The House Judiciary Committee will tell the "human story" of the southern border crisis on Wednesday at its first immigration hearing, kicking off what is expected to be a series of hearings scrutinizing the Department of Homeland Security (DHS).
The stepfather of a 15-year-old boy who died from fentanyl and a southeastern Arizona county sheriff are among the impacted locals who are slated to testify at the hearing, titled "The Biden Border Crisis — Part One," according to Breitbart.
"You tell the people story, the human story about what's happened now," Judiciary Chairman Rep.
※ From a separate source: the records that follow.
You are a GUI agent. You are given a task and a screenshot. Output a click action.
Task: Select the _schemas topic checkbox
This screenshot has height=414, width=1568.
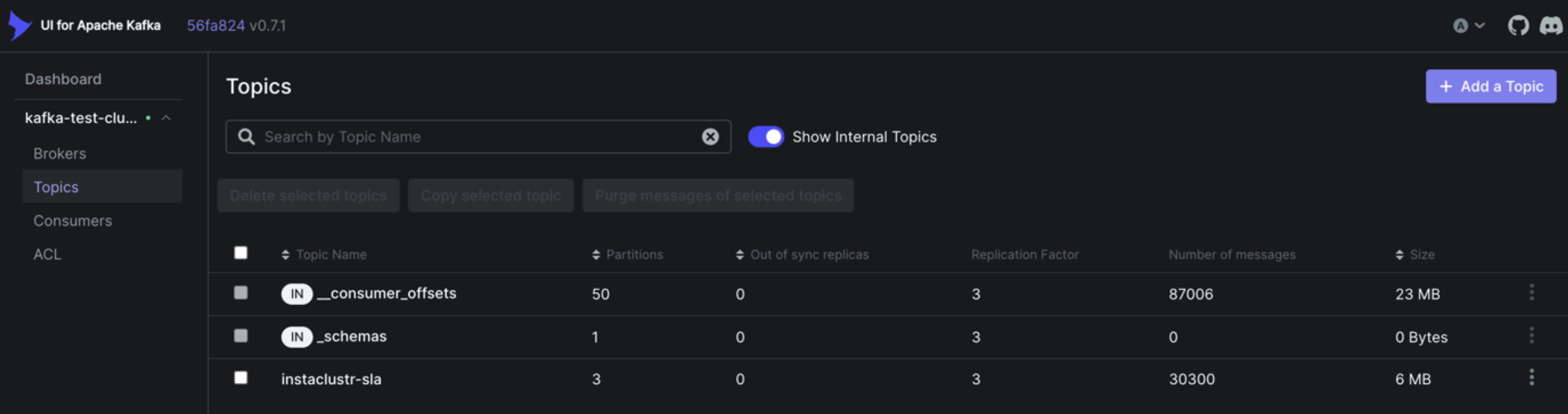240,335
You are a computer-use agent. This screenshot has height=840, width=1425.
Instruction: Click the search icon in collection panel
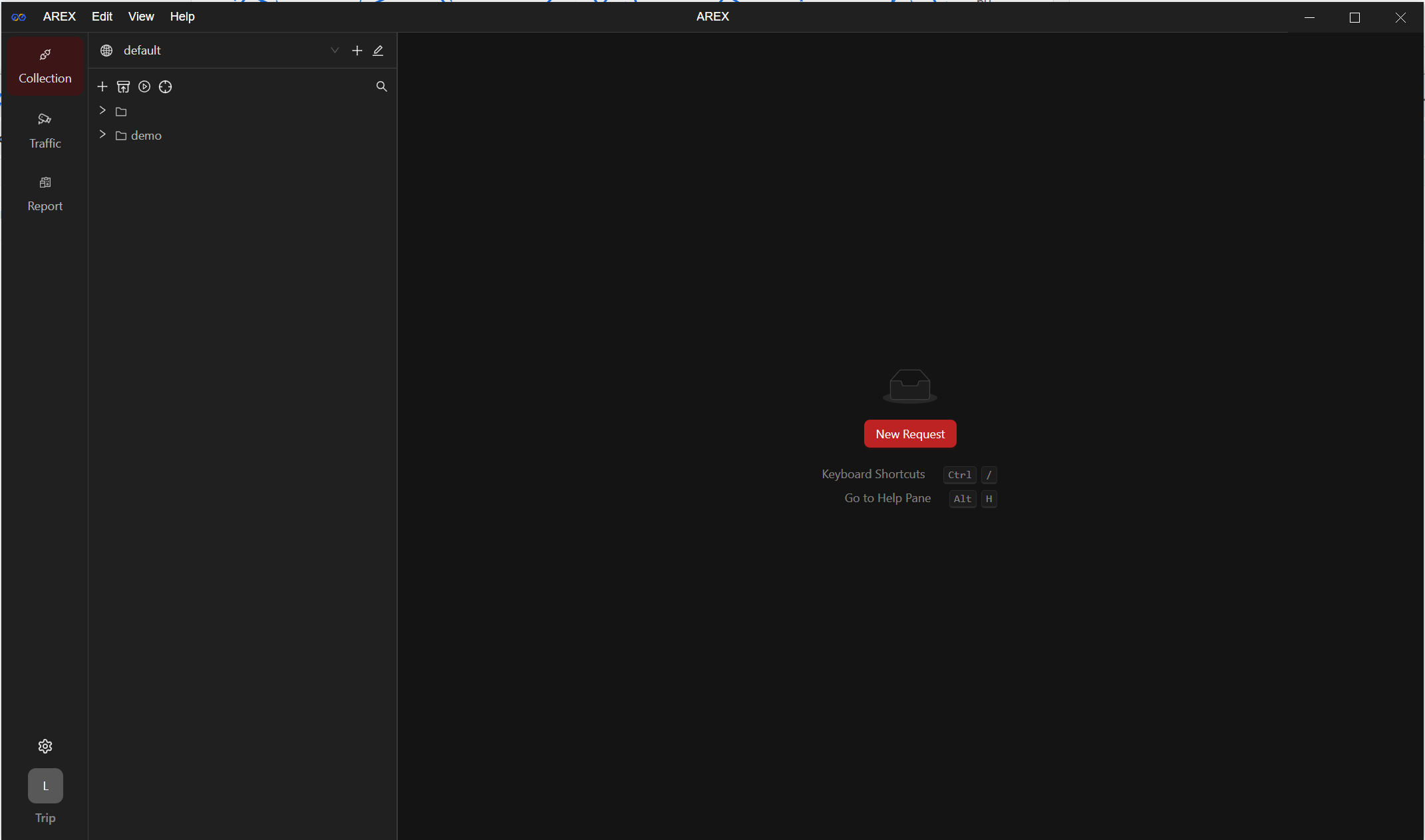(381, 87)
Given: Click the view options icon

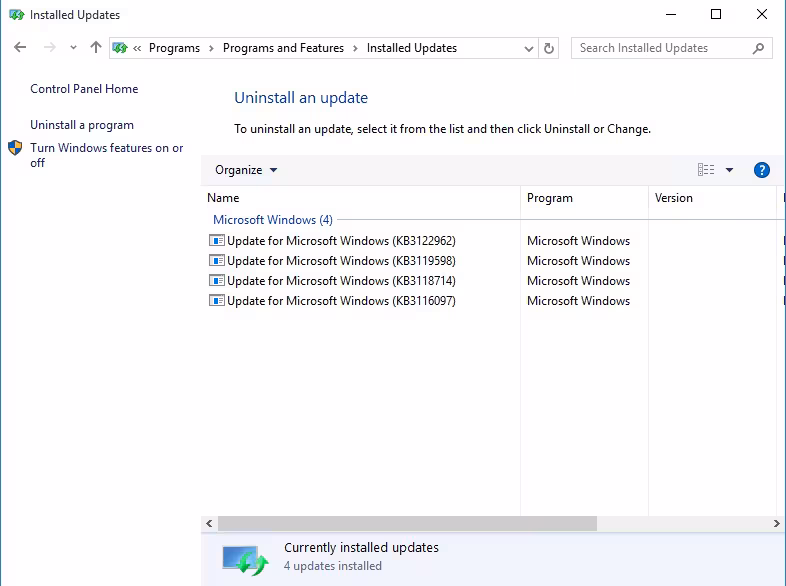Looking at the screenshot, I should (706, 170).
Jim Jordan, R-Ohio, told the news outlet.
Tackling the immigration issues that have led to more than 4 million migrants illegally entering the country during the Biden administration begins with the "human story" for the committee.
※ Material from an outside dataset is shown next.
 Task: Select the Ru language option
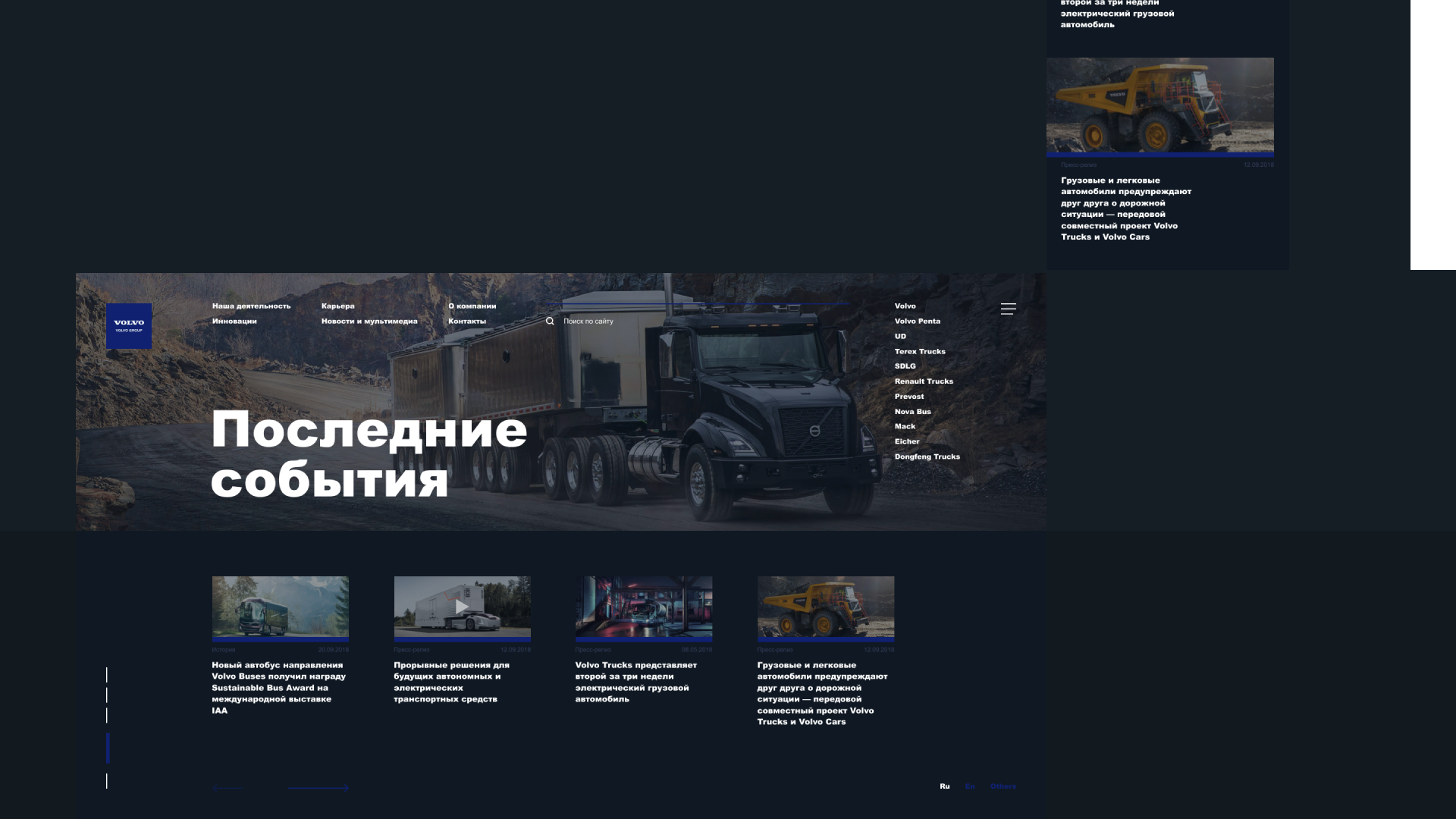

"We've had members talk about the implications on healthcare systems, education systems, on and on it goes in communities in their districts, which are not on the border," Jordan said.
The House Judiciary chair said he had an epiphany moment when Senate Judiciary Committee Chairman Sen. Dick Durbin, D-Ill., made a comment during last year's annual consultation with cabinet officials to calculate refugee admission limits.
"First thing Durbin says is — he goes first on the question portion — and he says, 'Last weekend I was at a shelter in Chicago where I saw 150 migrants from Texas because that governor sent people up here,' and I'm like, holy cow, now the rest of the country is seeing what Texas and Arizona have been dealing with," Jordan said.
According to Breitbart, the committee's three-pronged immigration strategy consists of highlighting the impact of the border crisis on average Americans, examining how the crisis is occurring and assessing how to fix it.
Immigration reform customarily must pass the Judiciary Committee before being considered by the full House.
"We do anticipate passing immigration enforcement legislation out of our committee," Jordan told Breitbart. "It needs to pass if we're actually going to fix the problem. Now, whether the Senate can pass it and Joe Biden would ever sign it, that's a different story."
New to the panel this year, Rep. Barry Moore, R-Ala., said he is hoping the first hearing exposes the "humanitarian crisis" at the border.
"I've always believed a closed border is a compassionate border," Moore told Breitbart. "We've lost nearly 1,000 people crossing that border. We've had people left in vans. We've had people drown, and so it's to bring attention to what we believe is a humanitarian crisis."
Some on the committee are also eager to hold DHS Secretary Alejandro Mayorkas accountable for the crisis through impeachment, with Rep. Andy Biggs, R-Ariz., announcing this week that he plans to introduce impeachment articles against the border chief after the committee hearing Wednesday.